Pemerintah menggelontorkan dana jumbo sebesar Rp152,15 triliun untuk sejumlah Badan Usaha Milik Negara (BUMN) yang terkena dampak pandemi Covid-19. Kucuran dana tersebut dialokasikan dari Anggaran Pendapatan Belanja Negara (APBN) 2020 untuk membiayai program Pemulihan Ekonomi Nasional (PEN) akibat dampak pandemi Covid-19.

Terdapat tiga skema pembayaran, yakni penyertaan modal negara (PMN), pembayaran kompensasi serta talangan investasi.

PT PLN mendapatkan bantuan fiskal sebesar Rp45,42 triliun, untuk pelunasan dana kompensasi dari pemerintah kepada perusahaan pelat merah tersebut.

Marwan menegaskan bahwa bantuan fiskal tersebut tidak berarti menjadi alasan bahwa kinerja perusahaan memburuk akibat pandemi korona.
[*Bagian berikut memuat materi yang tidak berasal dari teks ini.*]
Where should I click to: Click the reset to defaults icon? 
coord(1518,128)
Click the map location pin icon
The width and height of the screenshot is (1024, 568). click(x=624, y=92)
Berdasarkan data akhir tahun lalu, hanya 15 dari 142 BUMN yang bisa meraup keuntungan.

Apalagi, PLN meminta penundaan utang Rp35 triliun yang jatuh pada tahun ini. 

"Tanpa ada Covid-19, kinerja BUMN banyak yang buruk, termasuk PLN. PLN banyak garap proyek-proyek strategis, tapi kok rugi terus. Ada moral hazard di jajaran PLN," tandas mantan Menteri Desa, Pembangunan Daerah Tertinggal, dan Transmigrasi itu.

Menurut Marwan, pemerintah butuh merestrukturisasi jajaran PLN guna memberikan kepercayaan kepada publik. 

"Publik butuh jajaran PLN yang kredibel, memiliki integritas, kapabilitas dan komitmen. Termasuk bisa mengikuti perkembangan zaman. Ini elektrifikasi yang bisa menjangkau seluruh wilayah saja belum bisa dipenuhi," pungkasnya. (OL-8).